* EXERCISE TEXT:

################

In 2015, Janssen donated medicines and funding to enable the Foundation to provide medicines to approximately 100,000 U.S. patients without adequate financial resources and prescription coverage.
Immunology Into IO And New Territories
Perhaps the strongest siren call for a wider therapeutic focus by Janssen Immunology would be in immuno-oncology (IO), where Janssen appears to lag behind other large companies. Head of Janssen Immunology, Sue Dillon, gives the following explanation of how her group will contribute to the company’s crossover into IO, as well as other new therapeutic areas.
Immuno-oncology is among the most active areas of R&D investment at Janssen, with 15 immuno-oncology compounds currently in our pipeline. Our IO work is being led by my counterpart, Peter Lebowitz, M.D., Ph.D., who heads up the Janssen Oncology TA (therapeutic area). Realizing that the majority of patients are not responding to currently approved IO agents, his team is pursuing novel approaches or modalities. The result is a pipeline that is highly competitive across the industry. We believe we will expand the impact of immunooncology by focusing on the next wave of new, innovative modalities.
Because of our expertise, we look at immunology holistically. Indeed, the targets for the checkpoint inhibitors are on our radar screen as potential targets for autoimmune disease, with the idea of blocking costimulatory targets or creating agonists for co-inhibitory receptors to dampen T cell activation (i.e., the opposite of oncology). We are also working across the TAs to better understand the opportunity of immunological underpinnings in a multitude of diseases, including treatment-resistant depression, for example.

################

* Stored items:
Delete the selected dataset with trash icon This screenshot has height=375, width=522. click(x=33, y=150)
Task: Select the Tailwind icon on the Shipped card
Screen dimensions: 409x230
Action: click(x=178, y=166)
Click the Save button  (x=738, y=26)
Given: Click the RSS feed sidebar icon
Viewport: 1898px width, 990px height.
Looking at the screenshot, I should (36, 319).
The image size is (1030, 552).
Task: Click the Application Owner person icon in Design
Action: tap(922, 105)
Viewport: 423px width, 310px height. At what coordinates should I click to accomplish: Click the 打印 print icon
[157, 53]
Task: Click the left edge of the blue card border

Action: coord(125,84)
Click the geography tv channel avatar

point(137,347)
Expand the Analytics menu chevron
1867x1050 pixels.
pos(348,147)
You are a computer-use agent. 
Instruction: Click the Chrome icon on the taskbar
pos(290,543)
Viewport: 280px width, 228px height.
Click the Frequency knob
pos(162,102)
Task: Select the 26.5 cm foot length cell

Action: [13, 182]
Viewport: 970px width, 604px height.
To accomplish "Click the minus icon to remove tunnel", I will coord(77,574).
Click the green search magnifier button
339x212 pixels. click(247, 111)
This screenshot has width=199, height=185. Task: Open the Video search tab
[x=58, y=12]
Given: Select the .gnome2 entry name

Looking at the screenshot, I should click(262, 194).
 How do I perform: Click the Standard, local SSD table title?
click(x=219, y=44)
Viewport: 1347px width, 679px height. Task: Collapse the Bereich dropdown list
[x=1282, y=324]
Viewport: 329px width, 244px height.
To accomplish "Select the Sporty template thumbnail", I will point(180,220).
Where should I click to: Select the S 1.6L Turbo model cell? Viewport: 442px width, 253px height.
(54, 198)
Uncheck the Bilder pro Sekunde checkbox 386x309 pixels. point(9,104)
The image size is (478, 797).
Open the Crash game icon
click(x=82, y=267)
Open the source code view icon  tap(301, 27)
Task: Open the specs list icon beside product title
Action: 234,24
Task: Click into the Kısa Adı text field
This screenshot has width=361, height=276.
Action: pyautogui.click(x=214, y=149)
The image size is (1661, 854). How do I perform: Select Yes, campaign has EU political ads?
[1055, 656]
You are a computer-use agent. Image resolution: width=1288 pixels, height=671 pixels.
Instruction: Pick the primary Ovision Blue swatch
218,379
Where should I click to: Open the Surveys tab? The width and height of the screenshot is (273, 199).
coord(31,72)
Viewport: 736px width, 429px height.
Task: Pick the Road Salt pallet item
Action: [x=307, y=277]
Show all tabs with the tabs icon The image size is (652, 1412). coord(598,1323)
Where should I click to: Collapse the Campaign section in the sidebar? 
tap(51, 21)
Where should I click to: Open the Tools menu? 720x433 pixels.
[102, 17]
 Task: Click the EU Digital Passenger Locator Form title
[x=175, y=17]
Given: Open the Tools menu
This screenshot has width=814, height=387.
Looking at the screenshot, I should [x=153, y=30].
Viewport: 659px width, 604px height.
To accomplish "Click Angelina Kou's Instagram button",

################

Translate this sentence from the text on Janssen Immunology into Spanish: "Because of our expertise, we look at immunology holistically."

Debido a nuestra experiencia, vemos la inmunología de manera holística.